Em outras obras (não só iraquianas), ouve-se uma queixa nacionalista: Saddam era um bosta, mas era nosso bosta. O que os gringos tinham a ver com isso? Se eu caminho pelas ruas de São Paulo e vejo um refugiado qualquer batendo numa velhinha, não deveria reagir porque ele é estrangeiro? Ou porque eu sou estrangeiro?

Agradeço aos gringos (incluindo os brasileiros) pela intervenção na Europa, na Segunda Guerra Mundial.

Agradeço também pela intervenção (atrasada) na Sérvia para proteger os bósnios. E acho espantoso que os “estrangeiros” não tenham intervindo em Ruanda, no norte da Nigéria, no sul do Sudão, nos momentos
sanguinários das ditaduras latino-americanas etc.
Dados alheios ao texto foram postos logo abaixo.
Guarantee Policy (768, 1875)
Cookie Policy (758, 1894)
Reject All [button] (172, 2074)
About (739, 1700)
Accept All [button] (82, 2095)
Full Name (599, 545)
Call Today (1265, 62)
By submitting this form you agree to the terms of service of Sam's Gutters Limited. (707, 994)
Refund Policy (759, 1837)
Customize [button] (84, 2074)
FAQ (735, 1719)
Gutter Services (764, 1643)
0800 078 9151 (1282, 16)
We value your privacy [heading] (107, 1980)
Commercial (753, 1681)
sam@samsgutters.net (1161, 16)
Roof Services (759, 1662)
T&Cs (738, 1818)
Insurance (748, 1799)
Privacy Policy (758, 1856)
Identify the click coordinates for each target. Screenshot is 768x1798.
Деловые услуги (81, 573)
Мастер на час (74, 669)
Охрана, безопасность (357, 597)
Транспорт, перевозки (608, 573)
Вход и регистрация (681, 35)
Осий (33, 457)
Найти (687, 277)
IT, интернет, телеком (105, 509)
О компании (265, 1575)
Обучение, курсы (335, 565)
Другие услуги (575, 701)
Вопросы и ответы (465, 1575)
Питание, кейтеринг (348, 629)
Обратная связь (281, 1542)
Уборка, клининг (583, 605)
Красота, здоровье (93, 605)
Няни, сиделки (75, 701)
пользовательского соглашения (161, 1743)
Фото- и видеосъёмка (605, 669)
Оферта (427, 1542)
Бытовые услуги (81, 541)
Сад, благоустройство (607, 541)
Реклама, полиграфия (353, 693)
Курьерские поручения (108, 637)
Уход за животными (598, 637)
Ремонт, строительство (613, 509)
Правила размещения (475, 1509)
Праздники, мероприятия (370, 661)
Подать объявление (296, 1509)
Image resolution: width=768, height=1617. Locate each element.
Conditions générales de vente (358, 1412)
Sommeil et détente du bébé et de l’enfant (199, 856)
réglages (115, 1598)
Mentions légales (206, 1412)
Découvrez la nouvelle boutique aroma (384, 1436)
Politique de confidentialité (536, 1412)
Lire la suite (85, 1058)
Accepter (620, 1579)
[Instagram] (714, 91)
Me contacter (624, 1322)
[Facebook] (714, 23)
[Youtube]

Outro argumento implícito de muitos artistas era: tudo foi por causa do petróleo. Como diz o Evangelho (Mateus 4:4, Lucas 4:3, 4), não só de pão vive o homem: a razão cínica, que entende tudo em termos de interesses materiais, é ingênua, ela nunca enxerga as motivações menos óbvias —a começar, no caso, pelo enfrentamento (velho, de 1.400 anos) das duas grandes religiões missionárias, o islã e o cristianismo, ambas capazes e desejosas de guerras santas.  

Saí da exposição me perguntando: por que parecemos preferir simplificações que enxergam o mundo em branco e preto? Deveria ser possível dizer, por exemplo, que o Irã é expansionista e terrorista sem que isso signifique concordar com a política de Trump. 

Para onde foi nossa capacidade de fazer distinções?

Acho que a esquerda foi quem começou. Segundo meus pais, era possível e lógico ser antifascista sem ser comunista.

Essa inteligência sumiu com a geração deles. Quando voltará? Só sei que, para mim, militante de esquerda nos anos 1960, os liberais e os social-democratas eram todos “fascistas”.

Hoje, as direitas dão o troco: acham que só há um inimigo, o espectro comunista, que ronda pelo mundo, como se estivéssemos na época do manifesto de Marx.